My Son is a stutterer. He is 20 years of age now. The stuttering emerged when he was about 7 years old. His infancy was marked by frequent hospital admissions due to asthmatic problems and skin problems. He spent quite a lot of his infancy in Hospitals during my service in the Indian Army. As years passed, I failed to recognize or realize the psychological trauma he was suffering as a result of stuttering. Was I being neglectful, or was I thinking ‘this too shall pass’, or just banking on divine intervention to answer my prayers for him, or was I over confident that “he shall overcome”, sans any paternal support??? It was after all a sum, I realize today, of all that I have stated. He is, after all a very good singer, excelling in track events (his 800 meters record is still unbroken in ISC Nationals till date) and continued passion for writing. Endowed with a good physique, an orderly daily regimen, good character, high moral values and social skills, my son is to my family, an epitome of what an ideal child should be. The achievements of my children are at par and I felt that their shared attributes would help my son overcome his speech disability. However harking back ,I realize that as a Father , I had failed to act meaningfully to alleviate his mental condition ; his fears and perceived humiliation from his disability that was gnawing deep into his mind and soul ,and my failure to even to discuss with him the ways to overcome his (transient) disability. Probably my Army sense of obedience to orders and addressing issues on a proactive measure blinded me by lulling me to a complacence that my son too would automatically imbibe the same disciplines and overcome sans any help. I realized late, that I had willfully ignored the silent messages he was sending me, and that I was not even acknowledging his problem!! Over the years I used to feel the growing gulf of alienation between us, but I just “let it pass” , hoping “ it shall also pass”. I realized that this complacency of mine not only aggravated his condition but also widened the growing gulf between us. It was a defining moment for me but I procrastinated still. A stutterer needs immense and continued support from their parents, a lesson for all of us; a lesson by my own omissions and commissions, that today I learnt.
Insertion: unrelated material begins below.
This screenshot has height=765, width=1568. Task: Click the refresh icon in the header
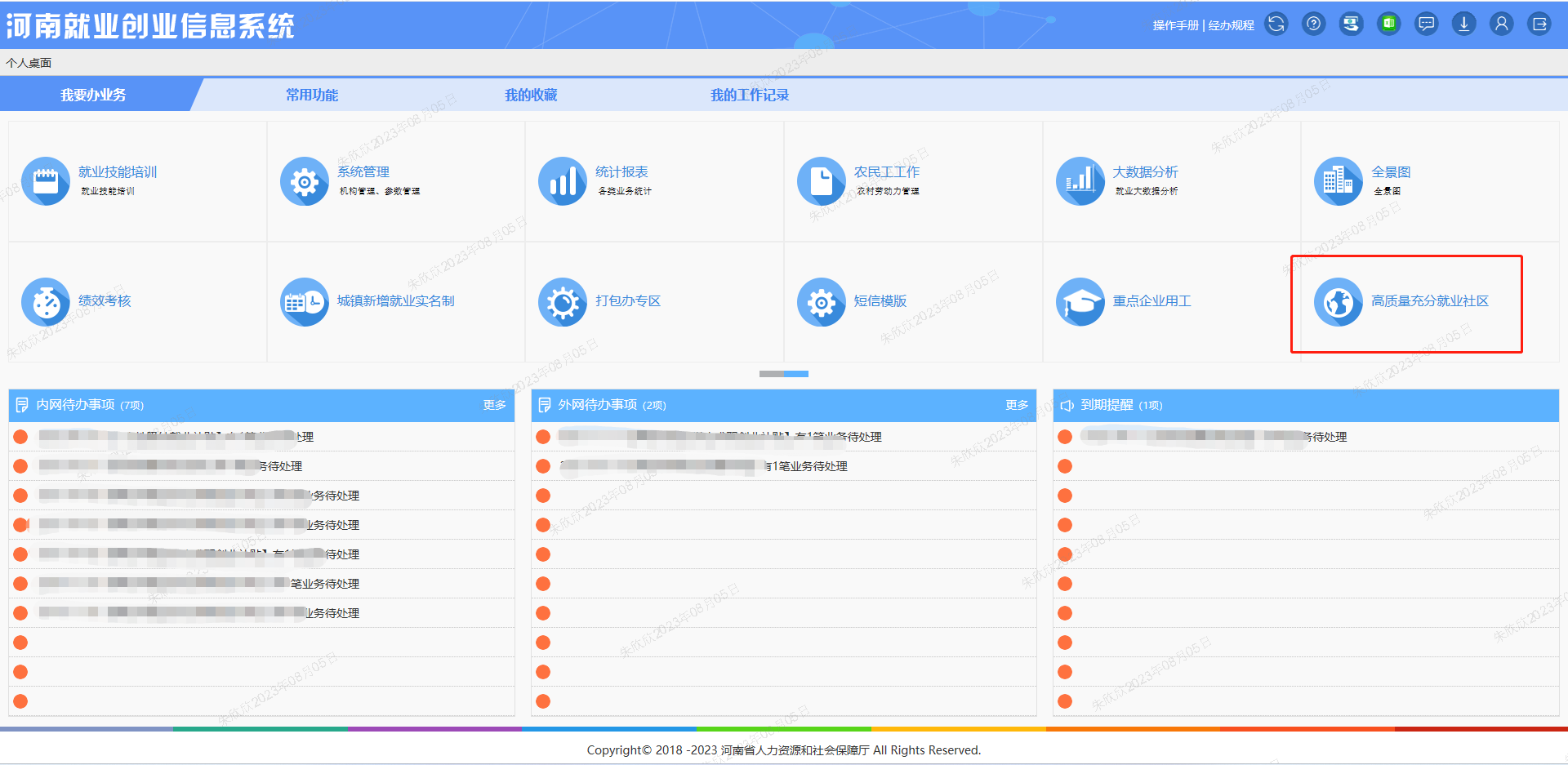pyautogui.click(x=1276, y=24)
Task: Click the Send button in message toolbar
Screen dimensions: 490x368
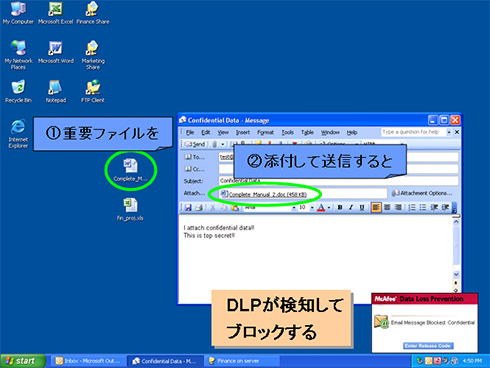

My wife and I had sent him for a lot of therapeutic treatments; we used to overhear him doing loud reading in the confines of his room and a host of other activities he was doing to try to overcome his stuttering, but there were no visible signs of improvement. I often used to think that neither he is making full efforts nor is he really interested in overcoming his disability, as he was more inclined to physical disciplines. Despite all his high achievements and confidence derived from his sporting, social and cultural activities, I today realize that after all what he sought was only empathy from me; to alleviate his speech distress. I had failed to read the brewing frustration in him over his inability of seamless speech was solely my fault. The Eureka Moment dawned upon me only on the 1st July 2017 when I read in the New Indian Express , Editorial page an article “From a Stutterers Point of View”. Upon reading the same ,I said to myself, “What a great write up by a stutterer , I must email this to my son, he must read this and get motivated “ . To my surprise, I read the name of the author as to be my son only!!!! At that moment I did not know whether to laugh or cry, though I did laugh at myself and cried out of sheer happiness of my son’s “coming out”. Pride swelled my heart at his brave article of faith. As for me, I realized that I had failed to realize his potential in overcoming his speech disability .My son had by this article not only confronted his ghosts, his fears, his trauma over the years ; but also the paternal neglect by me of his condition .. It was also for me a defining moment of Truth, self realization and a great sense of pride in my son …. The adage of “Child as the Father of Man”, dawned upon me in it’s fullest measure. Son, I am proud of you… for removing the scales from my eyes… and for confronting yourself without help.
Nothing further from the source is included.